Direct reprogramming of somatic cells to induced pluripotent stem (iPS) cells has enormous potential to become a source of patient-specific tissue for cell replacement therapies, in vitro disease modeling, and drug screening (1). Cell therapies based on iPS technology may still be several years away. The issues of potential teratoma formation, heterogeneity of iPS cell populations, and presence of transgenes should be addressed before the technology meets the high standards that must be applied to all stem cell-based therapies (2). The requirements applied to iPS cells used in vitro could be less stringent. Therefore, disease modeling applications of iPS cells as well as pharmaceutical screening using iPS cells show immediate promise.
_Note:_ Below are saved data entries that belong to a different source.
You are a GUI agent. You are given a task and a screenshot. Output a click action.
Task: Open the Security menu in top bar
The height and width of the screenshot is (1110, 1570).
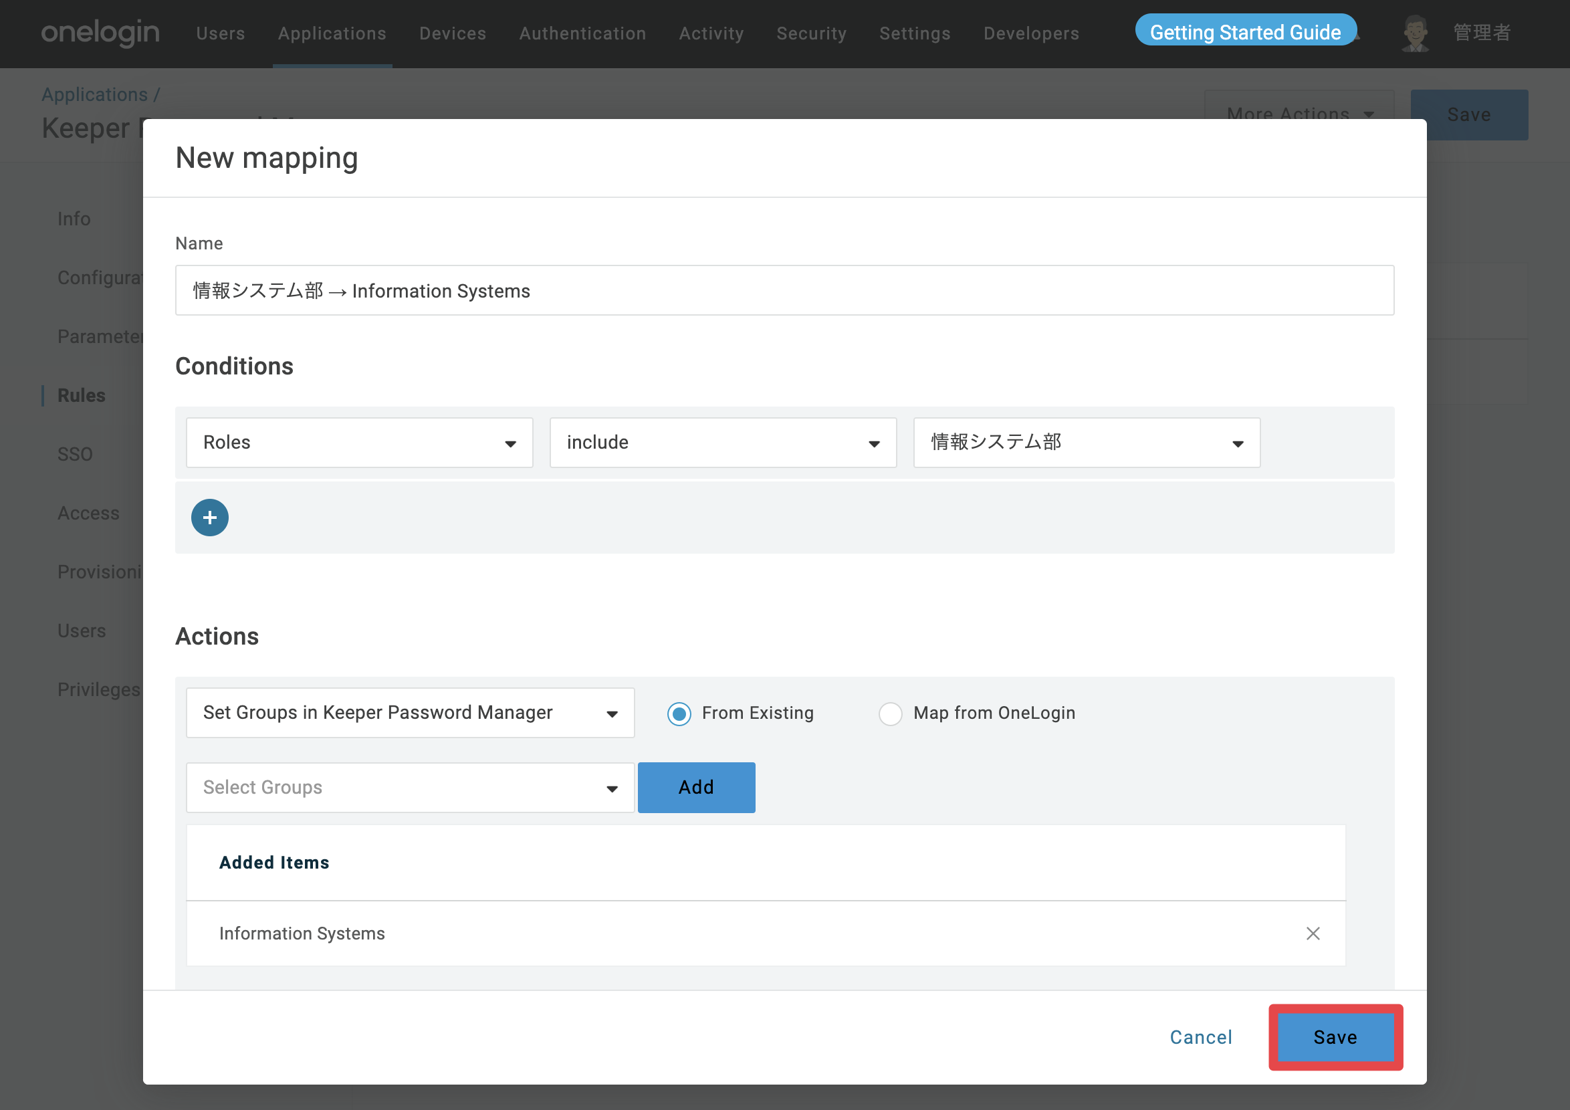pyautogui.click(x=811, y=33)
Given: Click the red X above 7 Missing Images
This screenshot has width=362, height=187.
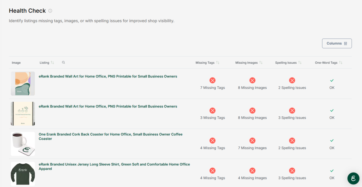Looking at the screenshot, I should pos(252,141).
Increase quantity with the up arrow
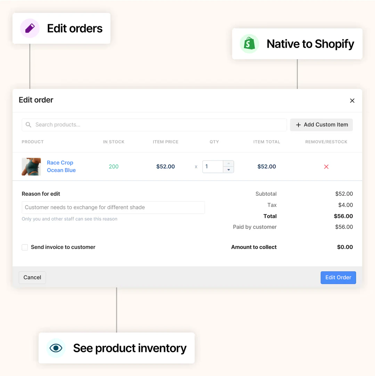Screen dimensions: 375x376 coord(228,164)

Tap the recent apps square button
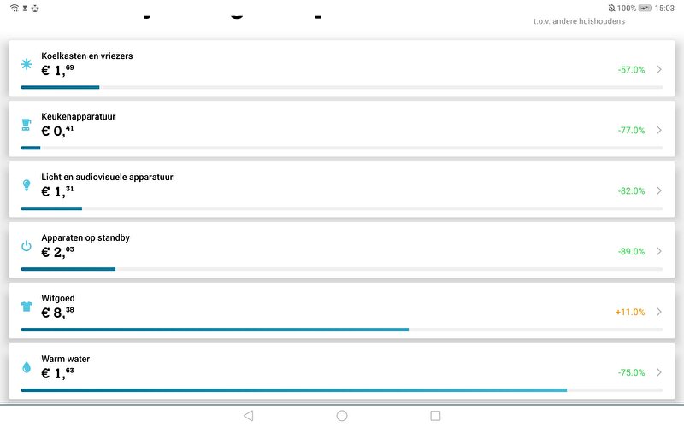(x=435, y=416)
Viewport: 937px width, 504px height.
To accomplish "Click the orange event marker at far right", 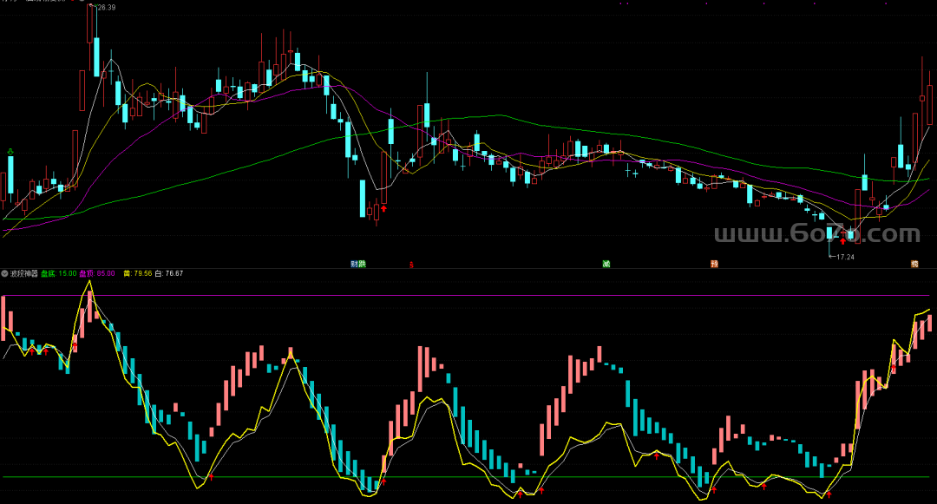I will [x=914, y=263].
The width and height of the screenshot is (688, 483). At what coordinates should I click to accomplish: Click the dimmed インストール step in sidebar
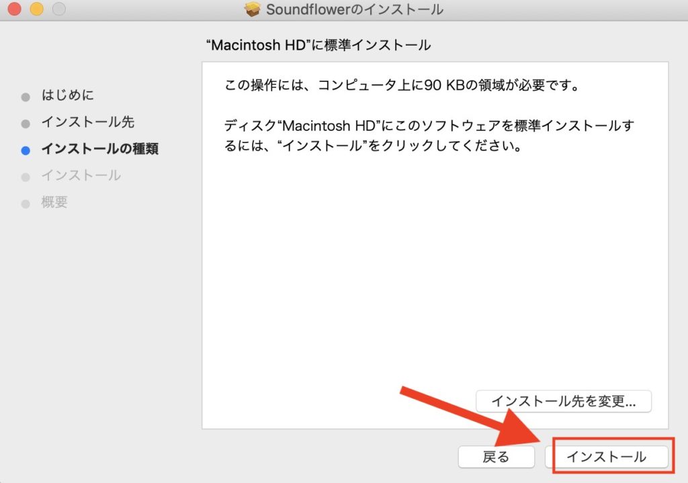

At a recent Stem Cells and Medicine Symposium held at the University of Wisconsin, leaders in the iPS cell field, Dr. George Daley from the Harvard Stem Cell Institute and Drs. Tim Kamp and Clive Svendsen from the University of Wisconsin, described the use of human iPS cells for disease modeling and drug testing. Drs. Daley and Svendsen both suggested that mice are not men, highlighting the necessity for human-based models of disease. This need has recently been fulfilled by the generation of iPS cells from patients with various diseases, including three major neurodegenerative diseases- amyotrophic lateral sclerosis (ALS), spinal muscular atrophy (SMA), and Parkinson's disease, and a variety of other genetic diseases (3-6). These disease-specific iPS cell lines will be distributed to the scientific community with the hope of discovering underlying disease mechanisms and potential disease therapies. Indeed, the in vitro model using iPS cells from a SMA patient has already provided proof-of-principal that human reprogrammed cells can be used to test drugs. The breakthrough offered by disease-specific iPS cells to disease modeling and drug development was highlighted by Clive Svendsen, “For disease modeling, iPS cells are very important because we can now take cells from the body, make them pluripotent, and then derive the cells that are affected by any specific disease.”
1. Yamanaka (2009) Cell
2. Hyun, et al (2008) Cell
3. Dimos, et al (2008) Science
4. Park, et al (2008) Cell
5. Ebert, et al (2009) Nature
6. Soldner, et al (2009) Cell